By default **MOSEK** uses presolve when performing a warm-start. If the optimizer only needs very few iterations to find the optimal solution it may be better to turn off the presolve.

### 13.3.3.3 Numerical Difficulties in the Simplex Optimizers¶

Though **MOSEK** is designed to minimize numerical instability, completely avoiding it is impossible when working in finite precision. **MOSEK** treats a “numerically unexpected behavior” event inside the optimizer as a *set-back*. The user can define how many set-backs the optimizer accepts; if that number is exceeded, the optimization will be aborted. Set-backs are a way to escape long sequences where the optimizer tries to recover from an unstable situation.

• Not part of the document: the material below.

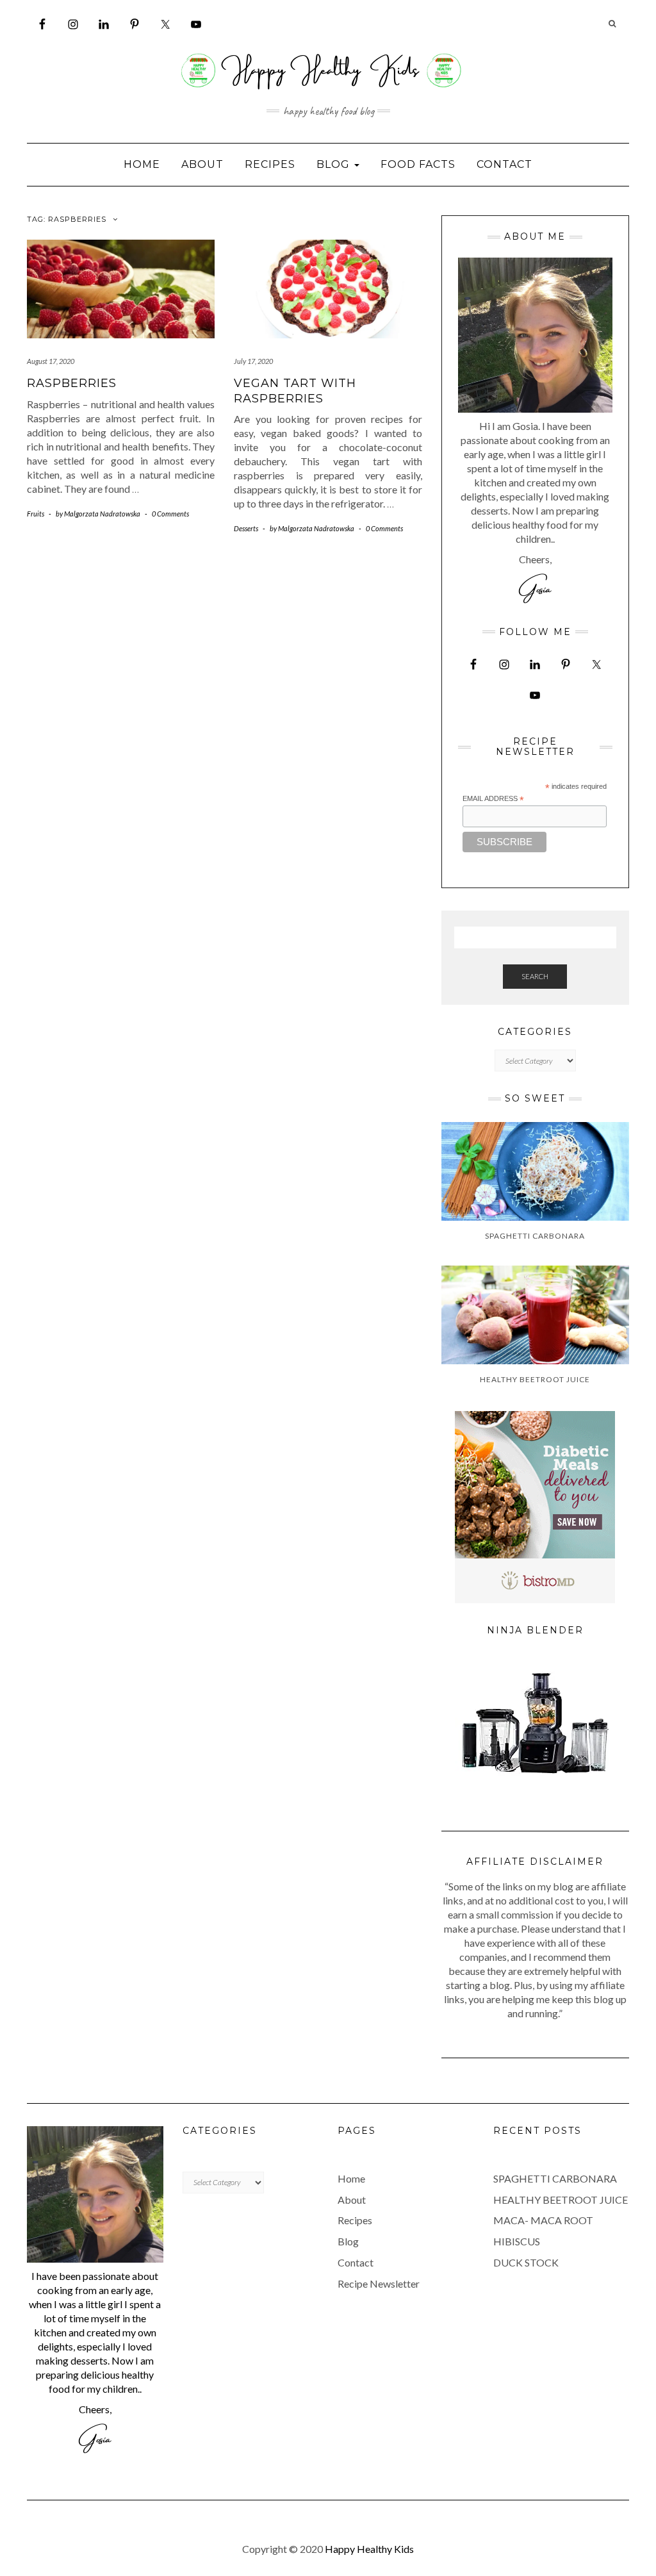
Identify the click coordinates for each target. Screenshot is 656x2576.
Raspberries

Examples of set-backs are: repeated singularities when factorizing the basis matrix, repeated loss of feasibility, degeneracy problems (no progress in objective) and other events indicating numerical difficulties. If the simplex optimizer encounters a lot of set-backs the problem is usually badly scaled; in such a situation try to reformulate it into a better scaled problem. Then, if a lot of set-backs still occur, trying one or more of the following suggestions may be worthwhile:

- Raise tolerances for allowed primal or dual feasibility: increase the value of
- Raise or lower pivot tolerance: Change the
`dparam.simplex_abs_tol_piv`

parameter. - Switch optimizer: Try another optimizer.
- Switch off crash: Set both
`iparam.sim_primal_crash`

and`iparam.sim_dual_crash`

to 0. - Experiment with other pricing strategies: Try different values for the parameters
- If you are using warm-starts, in rare cases switching off this feature may improve stability. This is controlled by the
`iparam.sim_hotstart`

parameter. - Increase maximum number of set-backs allowed controlled by
`iparam.sim_max_num_setbacks`

. - If the problem repeatedly becomes infeasible try switching off the special degeneracy handling. See the parameter
`iparam.sim_degen`

for details.

### 13.3.3.4 The Simplex Log¶

Below is a typical log output from the simplex optimizer:

```
Optimizer - solved problem : the primal
Optimizer - Constraints : 667
Optimizer - Scalar variables : 1424 conic : 0
Optimizer - hotstart : no
ITER DEGITER(%) PFEAS DFEAS POBJ DOBJ TIME TOTTIME
0 0.00 1.43e+05 NA 6.5584140832e+03 NA 0.00 0.02
1000 1.10 0.00e+00 NA 1.4588289726e+04 NA 0.13 0.14
2000 0.75 0.00e+00 NA 7.3705564855e+03 NA 0.21 0.22
3000 0.67 0.00e+00 NA 6.0509727712e+03 NA 0.29 0.31
4000 0.52 0.00e+00 NA 5.5771203906e+03 NA 0.38 0.39
4533 0.49 0.00e+00 NA 5.5018458883e+03 NA 0.42 0.44
```

The first lines summarize the problem the optimizer is solving. This is followed by the iteration log, with the following meaning:

`ITER`

: Number of iterations.`DEGITER(%)`

: Ratio of degenerate iterations.`PFEAS`

: Primal feasibility measure reported by the simplex optimizer. The numbers should be 0 if the problem is primal feasible (when the primal variant is used).`DFEAS`

: Dual feasibility measure reported by the simplex optimizer. The number should be 0 if the problem is dual feasible (when the dual variant is used).`POBJ`

: An estimate for the primal objective value (when the primal variant is used).`DOBJ`

: An estimate for the dual objective value (when the dual variant is used).`TIME`

: Time spent since this instance of the simplex optimizer was invoked (in seconds).`TOTTIME`

: Time spent since optimization started (in seconds).